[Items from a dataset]
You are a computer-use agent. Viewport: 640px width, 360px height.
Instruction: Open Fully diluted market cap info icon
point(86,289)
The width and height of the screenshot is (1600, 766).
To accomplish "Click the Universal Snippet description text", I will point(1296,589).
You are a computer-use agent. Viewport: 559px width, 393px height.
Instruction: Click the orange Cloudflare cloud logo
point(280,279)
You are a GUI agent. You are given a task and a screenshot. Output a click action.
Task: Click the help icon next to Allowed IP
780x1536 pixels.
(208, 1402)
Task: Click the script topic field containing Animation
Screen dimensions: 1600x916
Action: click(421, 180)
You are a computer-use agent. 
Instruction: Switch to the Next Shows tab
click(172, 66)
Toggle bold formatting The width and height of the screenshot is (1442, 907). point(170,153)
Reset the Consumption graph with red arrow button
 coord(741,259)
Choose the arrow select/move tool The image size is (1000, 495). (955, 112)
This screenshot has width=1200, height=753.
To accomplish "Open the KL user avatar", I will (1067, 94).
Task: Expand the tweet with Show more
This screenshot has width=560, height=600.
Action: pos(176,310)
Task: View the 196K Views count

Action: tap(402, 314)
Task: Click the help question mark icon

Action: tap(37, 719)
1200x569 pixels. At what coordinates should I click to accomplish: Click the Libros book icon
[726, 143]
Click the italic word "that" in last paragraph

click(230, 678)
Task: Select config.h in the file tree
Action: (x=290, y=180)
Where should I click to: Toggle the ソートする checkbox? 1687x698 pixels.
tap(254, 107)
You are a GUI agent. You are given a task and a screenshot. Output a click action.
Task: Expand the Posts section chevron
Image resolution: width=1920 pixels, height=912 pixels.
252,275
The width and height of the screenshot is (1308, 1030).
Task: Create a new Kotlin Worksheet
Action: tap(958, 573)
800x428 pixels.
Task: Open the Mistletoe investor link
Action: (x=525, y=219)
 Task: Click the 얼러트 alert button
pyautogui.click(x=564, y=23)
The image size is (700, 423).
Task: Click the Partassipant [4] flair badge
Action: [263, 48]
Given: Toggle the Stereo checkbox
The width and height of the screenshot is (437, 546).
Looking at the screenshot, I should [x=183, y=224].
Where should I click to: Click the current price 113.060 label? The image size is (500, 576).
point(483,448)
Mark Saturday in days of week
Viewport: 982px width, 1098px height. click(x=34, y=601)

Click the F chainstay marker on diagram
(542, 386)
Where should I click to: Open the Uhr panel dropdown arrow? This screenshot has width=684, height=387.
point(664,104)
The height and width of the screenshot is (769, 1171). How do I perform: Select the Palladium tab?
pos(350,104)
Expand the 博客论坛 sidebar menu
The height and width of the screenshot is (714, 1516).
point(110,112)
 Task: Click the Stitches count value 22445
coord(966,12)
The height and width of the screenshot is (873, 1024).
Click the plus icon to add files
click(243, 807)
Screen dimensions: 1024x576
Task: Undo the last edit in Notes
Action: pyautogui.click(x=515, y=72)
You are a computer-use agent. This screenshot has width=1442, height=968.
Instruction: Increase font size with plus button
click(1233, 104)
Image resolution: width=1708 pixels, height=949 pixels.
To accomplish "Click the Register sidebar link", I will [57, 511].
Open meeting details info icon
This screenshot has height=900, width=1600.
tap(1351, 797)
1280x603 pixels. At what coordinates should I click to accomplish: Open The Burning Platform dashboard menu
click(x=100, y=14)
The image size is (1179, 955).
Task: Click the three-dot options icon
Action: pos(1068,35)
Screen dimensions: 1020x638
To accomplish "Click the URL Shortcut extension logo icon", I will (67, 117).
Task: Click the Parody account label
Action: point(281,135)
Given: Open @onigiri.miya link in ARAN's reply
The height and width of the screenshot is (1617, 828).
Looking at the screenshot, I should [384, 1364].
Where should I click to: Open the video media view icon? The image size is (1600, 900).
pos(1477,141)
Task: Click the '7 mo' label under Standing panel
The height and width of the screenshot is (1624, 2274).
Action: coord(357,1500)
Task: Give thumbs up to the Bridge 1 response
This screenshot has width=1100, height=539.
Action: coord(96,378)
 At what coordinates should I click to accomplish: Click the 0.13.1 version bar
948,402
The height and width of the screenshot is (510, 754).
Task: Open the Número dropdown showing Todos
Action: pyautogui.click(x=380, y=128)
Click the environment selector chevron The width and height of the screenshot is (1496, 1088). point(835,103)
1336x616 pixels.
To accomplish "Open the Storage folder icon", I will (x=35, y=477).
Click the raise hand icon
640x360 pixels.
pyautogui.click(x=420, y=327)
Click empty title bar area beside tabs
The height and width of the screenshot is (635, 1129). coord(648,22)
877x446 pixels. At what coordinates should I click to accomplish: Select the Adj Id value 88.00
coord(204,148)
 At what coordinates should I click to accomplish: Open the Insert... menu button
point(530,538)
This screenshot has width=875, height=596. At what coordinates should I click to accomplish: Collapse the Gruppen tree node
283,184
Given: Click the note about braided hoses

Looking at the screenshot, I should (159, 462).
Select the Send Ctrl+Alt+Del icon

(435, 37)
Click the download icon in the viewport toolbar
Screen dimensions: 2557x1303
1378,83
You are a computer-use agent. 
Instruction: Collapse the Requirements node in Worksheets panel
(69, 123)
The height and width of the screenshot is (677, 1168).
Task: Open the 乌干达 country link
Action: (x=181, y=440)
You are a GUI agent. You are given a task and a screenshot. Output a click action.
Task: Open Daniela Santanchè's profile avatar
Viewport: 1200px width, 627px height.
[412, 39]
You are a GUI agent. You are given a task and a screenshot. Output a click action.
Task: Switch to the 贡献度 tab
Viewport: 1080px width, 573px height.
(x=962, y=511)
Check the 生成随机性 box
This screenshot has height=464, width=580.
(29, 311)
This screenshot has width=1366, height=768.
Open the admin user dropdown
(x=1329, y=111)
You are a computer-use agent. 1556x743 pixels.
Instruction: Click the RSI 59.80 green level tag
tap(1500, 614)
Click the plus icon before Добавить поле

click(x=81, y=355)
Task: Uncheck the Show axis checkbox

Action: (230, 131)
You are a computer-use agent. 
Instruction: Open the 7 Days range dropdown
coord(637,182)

### [AIM OF THE TASK]
Only what runs from the line containing "Task: Open Daniela Santanchè's profile avatar" through the final line of the entries above belongs in the answer, restated exactly.

### [WRITTEN SOLUTION]
Task: Open Daniela Santanchè's profile avatar
Viewport: 1200px width, 627px height.
[412, 39]
You are a GUI agent. You are given a task and a screenshot. Output a click action.
Task: Switch to the 贡献度 tab
Viewport: 1080px width, 573px height.
(x=962, y=511)
Check the 生成随机性 box
This screenshot has height=464, width=580.
(29, 311)
This screenshot has width=1366, height=768.
Open the admin user dropdown
(x=1329, y=111)
You are a computer-use agent. 1556x743 pixels.
Instruction: Click the RSI 59.80 green level tag
tap(1500, 614)
Click the plus icon before Добавить поле

click(x=81, y=355)
Task: Uncheck the Show axis checkbox

Action: (230, 131)
You are a computer-use agent. 
Instruction: Open the 7 Days range dropdown
coord(637,182)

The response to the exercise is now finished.